▸ **Exercise prompt**: Please begin with the line containing "Select the Copyright icon in sidebar" and reproduce each line exactly until the records below end, without any pictures.

▸ **Data excerpts**:
#####
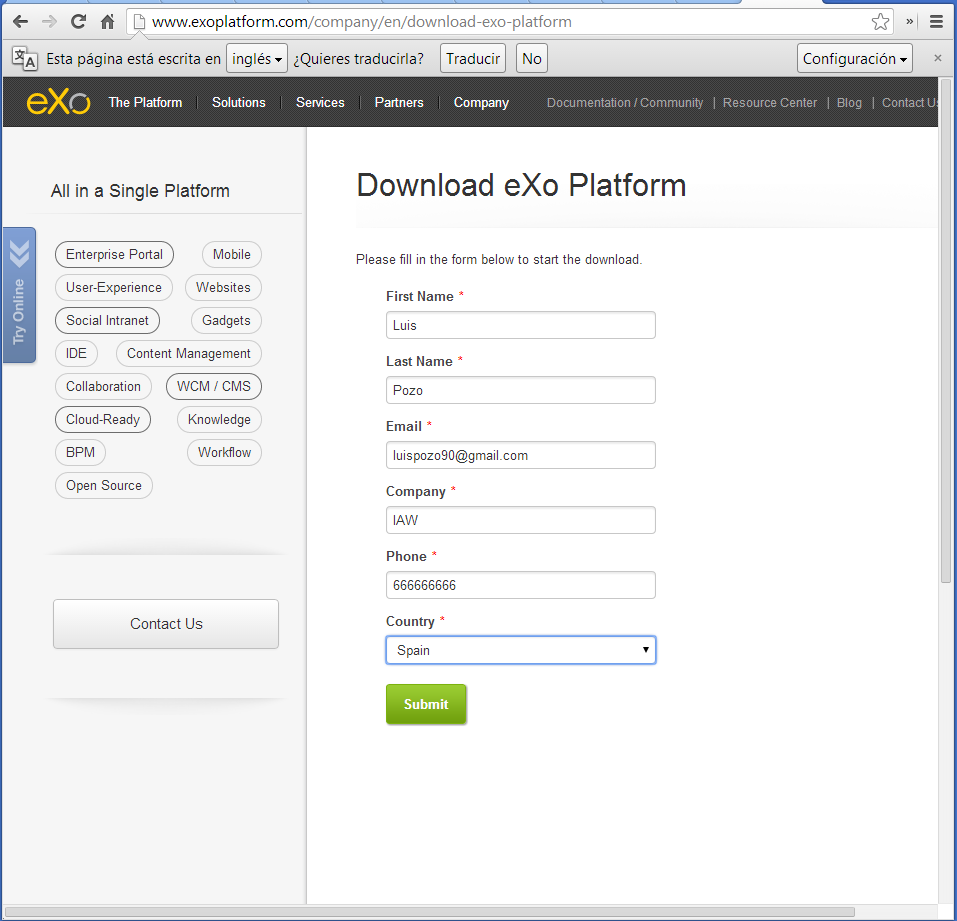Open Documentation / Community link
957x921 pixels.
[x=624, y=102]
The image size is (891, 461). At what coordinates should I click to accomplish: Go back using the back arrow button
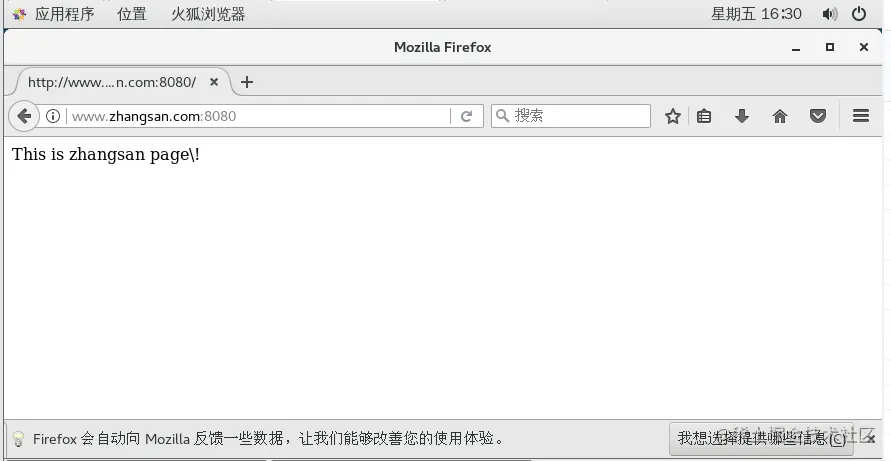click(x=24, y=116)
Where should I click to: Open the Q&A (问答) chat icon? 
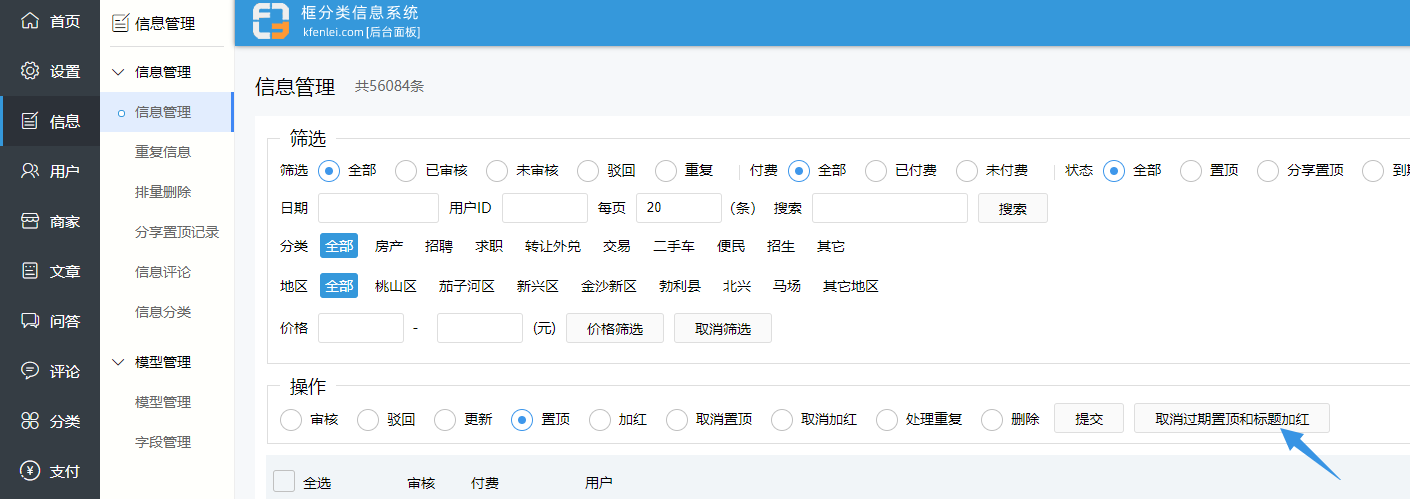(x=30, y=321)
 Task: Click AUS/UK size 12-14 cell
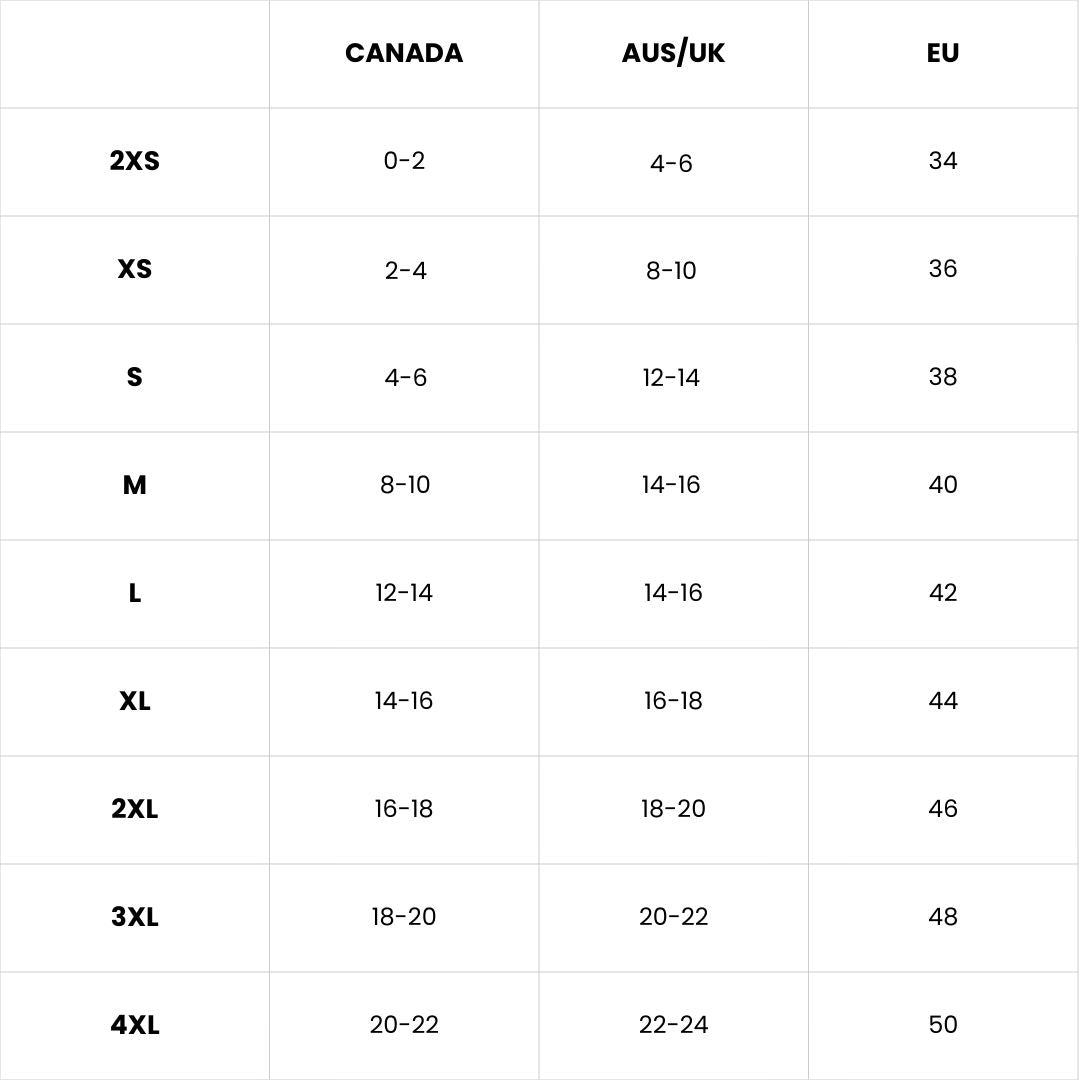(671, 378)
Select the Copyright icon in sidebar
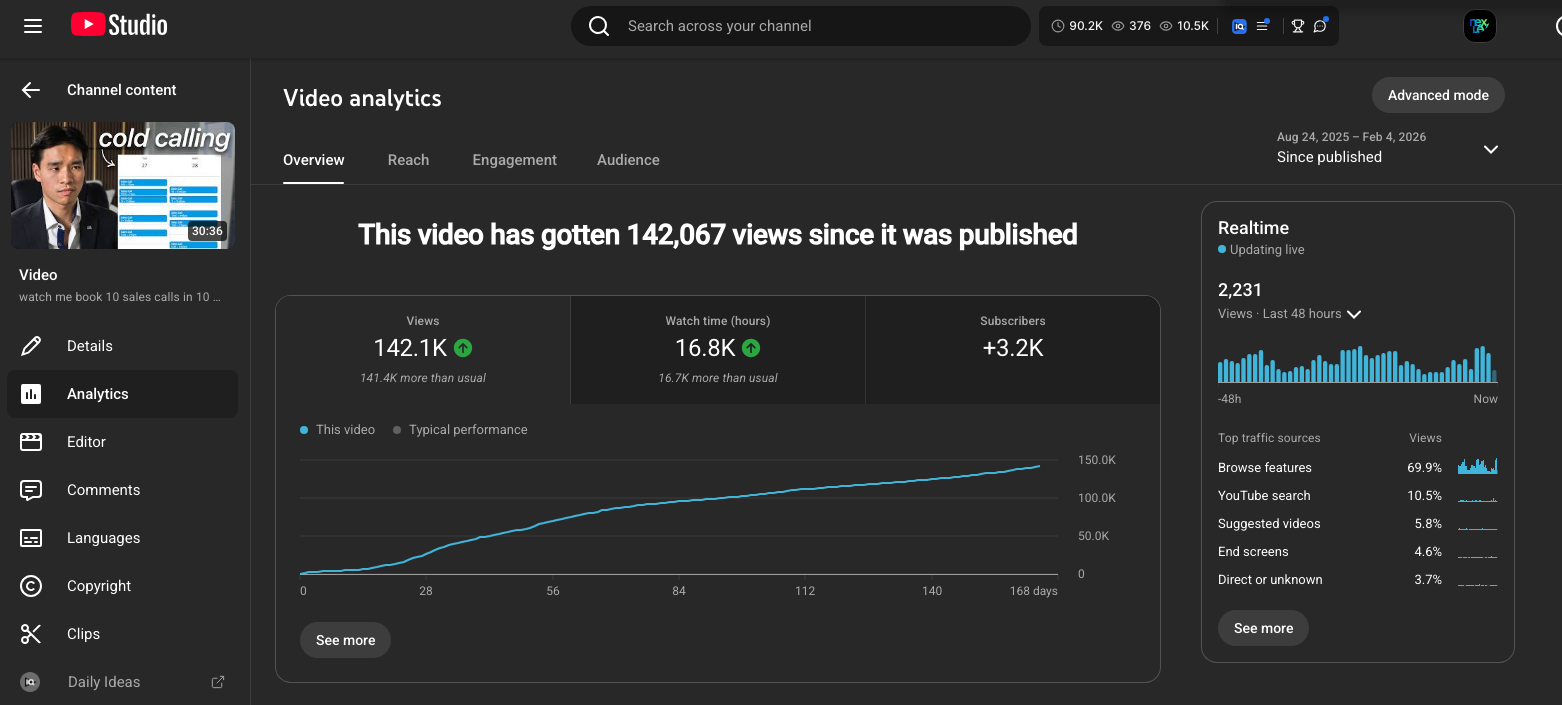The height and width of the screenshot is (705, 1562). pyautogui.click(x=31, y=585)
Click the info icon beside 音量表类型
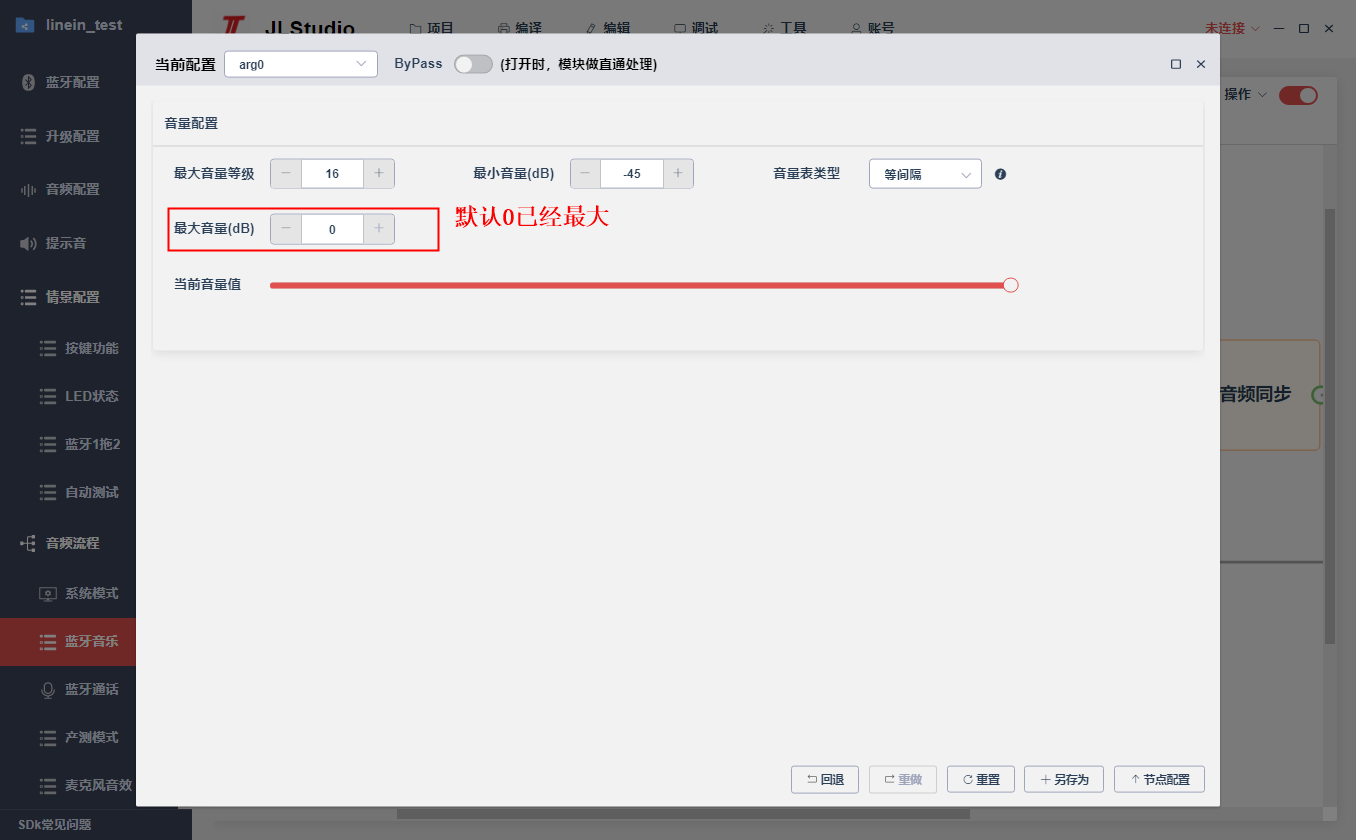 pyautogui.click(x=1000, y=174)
#####
▸ **Exercise result**:
Select the Copyright icon in sidebar
The height and width of the screenshot is (705, 1562). pyautogui.click(x=31, y=585)
Click the info icon beside 音量表类型
 pyautogui.click(x=1000, y=174)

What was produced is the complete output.